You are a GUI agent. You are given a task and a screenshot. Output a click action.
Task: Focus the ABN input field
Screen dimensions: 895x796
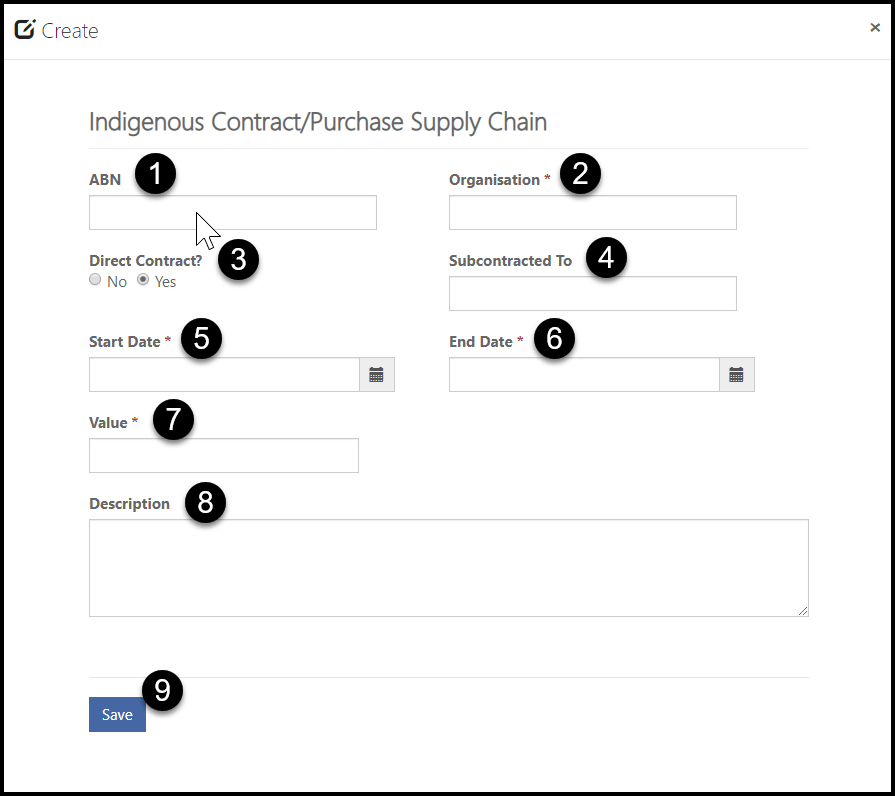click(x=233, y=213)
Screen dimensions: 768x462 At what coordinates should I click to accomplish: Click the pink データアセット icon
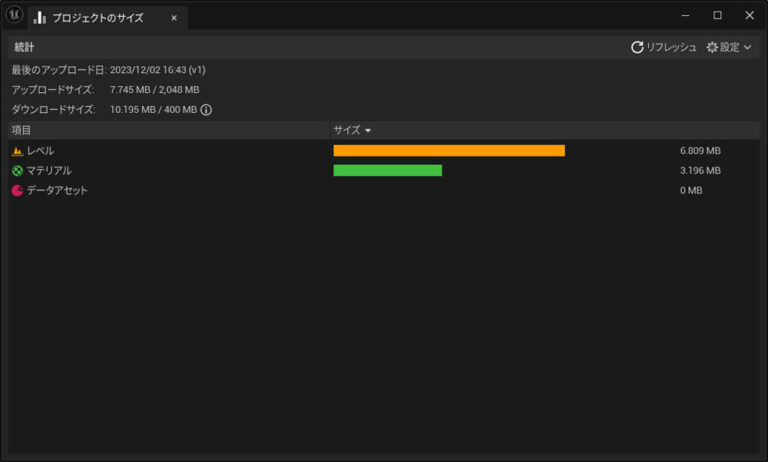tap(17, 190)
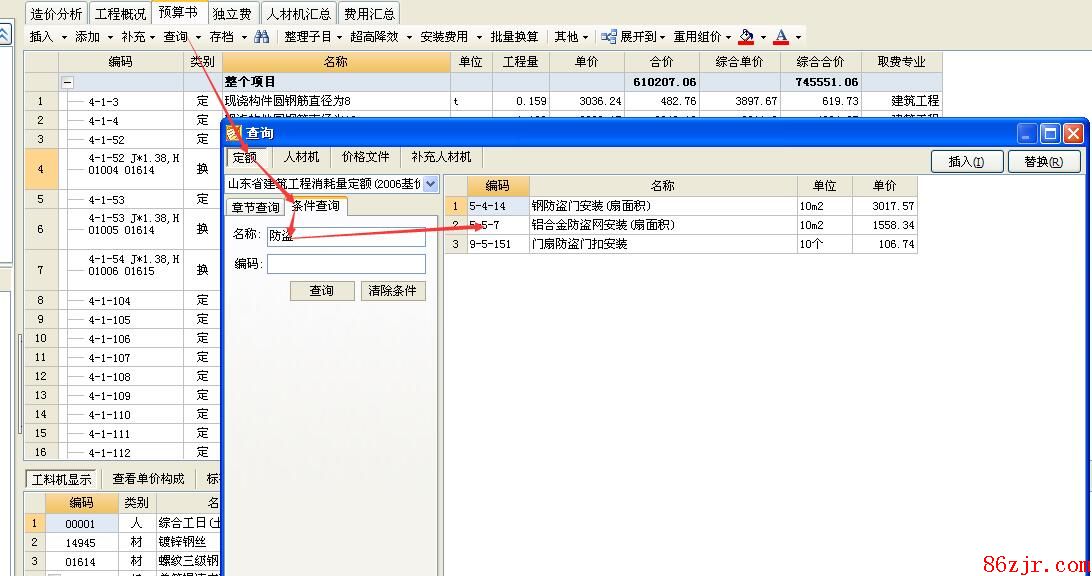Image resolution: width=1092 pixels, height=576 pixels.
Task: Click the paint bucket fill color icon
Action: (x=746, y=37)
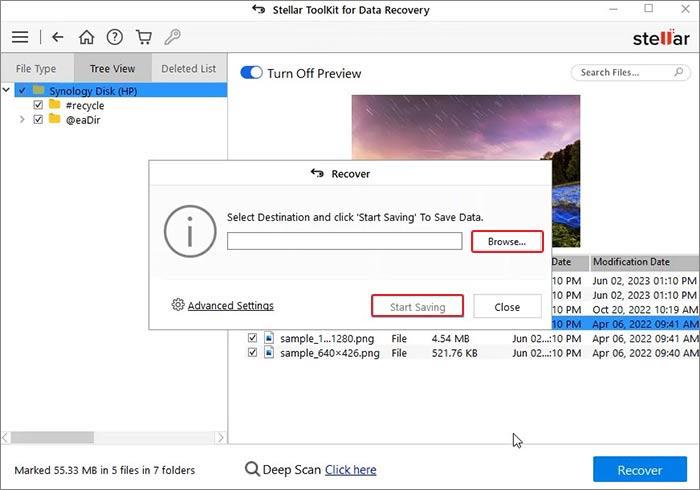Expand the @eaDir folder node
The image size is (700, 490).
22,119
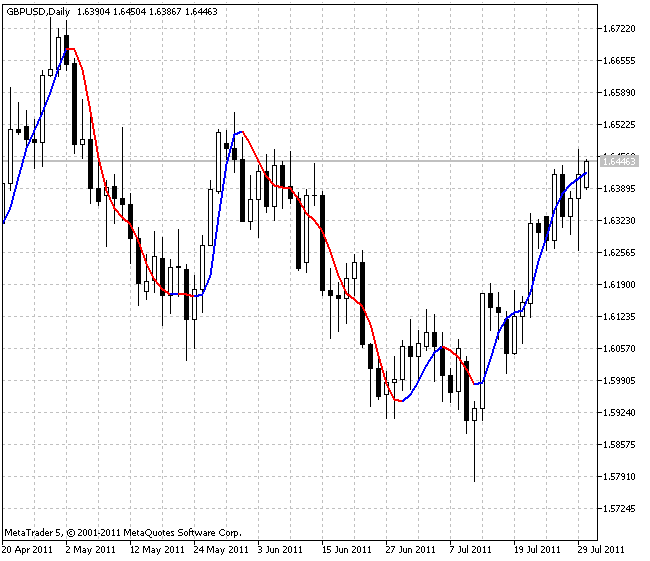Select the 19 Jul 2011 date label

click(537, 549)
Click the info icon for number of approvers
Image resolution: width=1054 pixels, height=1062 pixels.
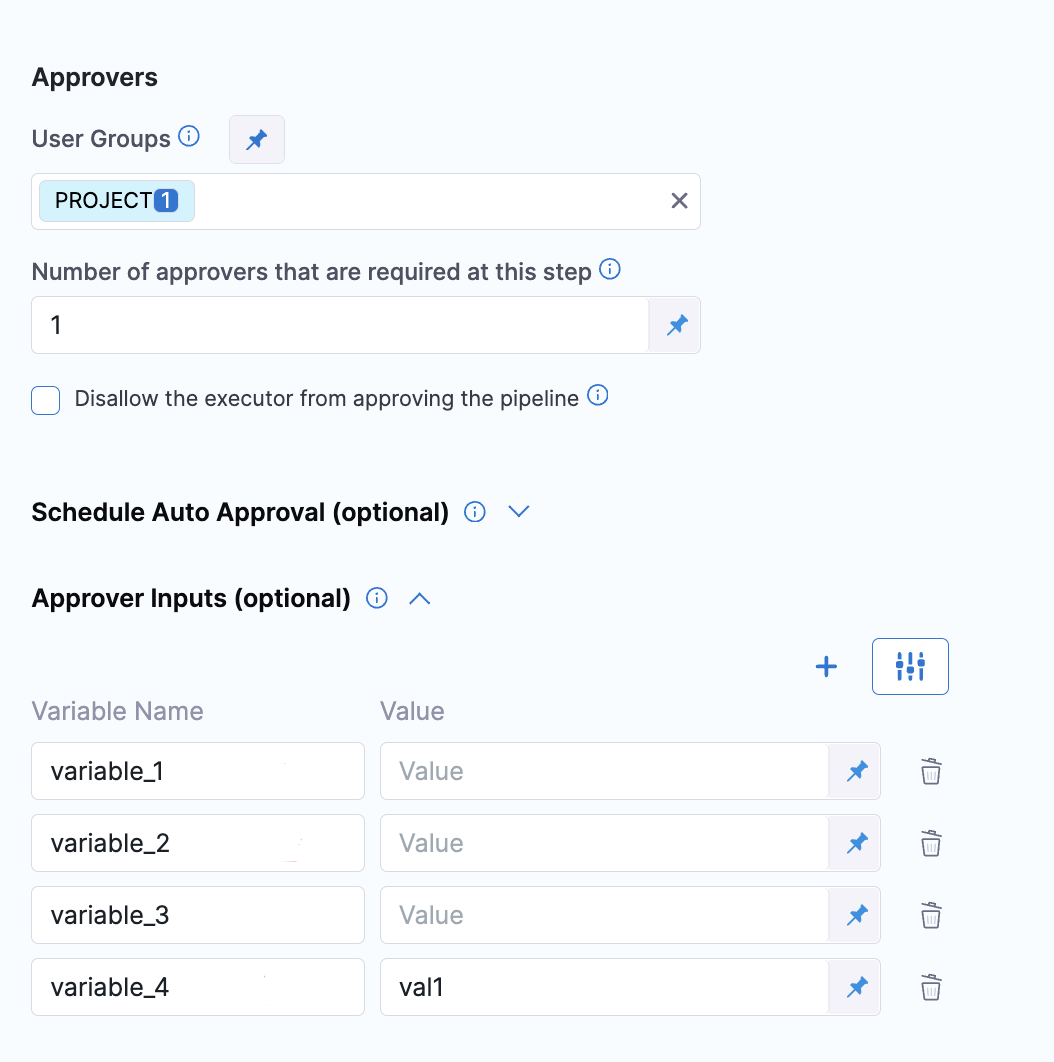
---
» **AIM**:
Could you copy out all of the material above word for word, leaving out the pictures?

» **EXERCISE ANSWER**:
You are a GUI agent. You are given a task and a screenshot. Output a click action.
Task: Focus the ABN input field
Screen dimensions: 895x796
click(x=233, y=213)
Screen dimensions: 768x462 At what coordinates should I click to accomplish: Click the pink データアセット icon
tap(17, 190)
Image resolution: width=1092 pixels, height=576 pixels.
Task: Click the paint bucket fill color icon
Action: (x=746, y=37)
Expand the @eaDir folder node
The image size is (700, 490).
22,119
Select the 19 Jul 2011 date label

click(537, 549)
Click the info icon for number of approvers
Image resolution: width=1054 pixels, height=1062 pixels.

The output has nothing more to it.